No, it was her illness that made her a useful scapegoat.
Bridget, my understand of schizophrenics is that while they are on meds they are safe from the worst ravages of their illness. The minute they decide they no longer need meds can spell danger for themselves and others. When Sheila asked her doctor, a locum I believe, to adjust her meds, a chain of events with potentially tragic outcome was set in motion. Firstly, her meds should never have been halved, should not even have been reduced without strict monitoring. This appears not to have happened. Perhaps it was because Sheila wasn't within reach of her regular doctor, maybe she managed to avoid seeing any doctor or maybe her illness was tightening its' grip on her and she saw doctors as instruments of the Devil.

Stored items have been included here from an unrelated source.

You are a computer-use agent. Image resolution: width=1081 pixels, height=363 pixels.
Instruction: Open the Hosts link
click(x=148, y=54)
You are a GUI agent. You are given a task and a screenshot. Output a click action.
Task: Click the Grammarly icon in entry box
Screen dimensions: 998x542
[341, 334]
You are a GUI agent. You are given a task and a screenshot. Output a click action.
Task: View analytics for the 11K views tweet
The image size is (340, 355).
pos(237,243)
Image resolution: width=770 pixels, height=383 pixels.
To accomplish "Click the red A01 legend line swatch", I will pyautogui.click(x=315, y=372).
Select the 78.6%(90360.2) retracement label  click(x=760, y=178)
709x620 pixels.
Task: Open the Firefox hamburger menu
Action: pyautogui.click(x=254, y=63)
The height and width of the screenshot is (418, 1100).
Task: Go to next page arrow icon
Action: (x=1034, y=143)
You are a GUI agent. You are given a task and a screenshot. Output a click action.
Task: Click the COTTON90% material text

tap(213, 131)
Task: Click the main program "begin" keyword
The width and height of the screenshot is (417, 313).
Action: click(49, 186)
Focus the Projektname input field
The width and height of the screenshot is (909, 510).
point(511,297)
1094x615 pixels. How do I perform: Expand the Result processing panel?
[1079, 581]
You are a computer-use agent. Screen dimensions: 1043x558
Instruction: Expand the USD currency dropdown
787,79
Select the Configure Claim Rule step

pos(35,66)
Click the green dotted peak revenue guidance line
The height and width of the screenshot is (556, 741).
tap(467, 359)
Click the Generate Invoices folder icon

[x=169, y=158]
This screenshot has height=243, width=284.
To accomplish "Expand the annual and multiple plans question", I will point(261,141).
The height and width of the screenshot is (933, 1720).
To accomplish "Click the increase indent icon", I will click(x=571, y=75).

For whatever reason, it seems she may have fallen through her safety net.
We know the farm wasn't a place of peace and harmony for her at the best of times, added to which, her boys didn't consider it their favourite place to be either and then during the drive, her estranged husband says he's met somebody else. Might she have felt that he was abandoning her. Hard enough for her to cope with on full meds, but expecting her to cope with all that stress without her full theraputic dose, would, IMO, be asking too much of her.
I think it can reasonably be assumed that by the time she reached the farm she was experiencing huge emotional turmoil which probably caused her illness to gain a tighter hold, which in turn, could have caused Sheila to loosen her grip on reality.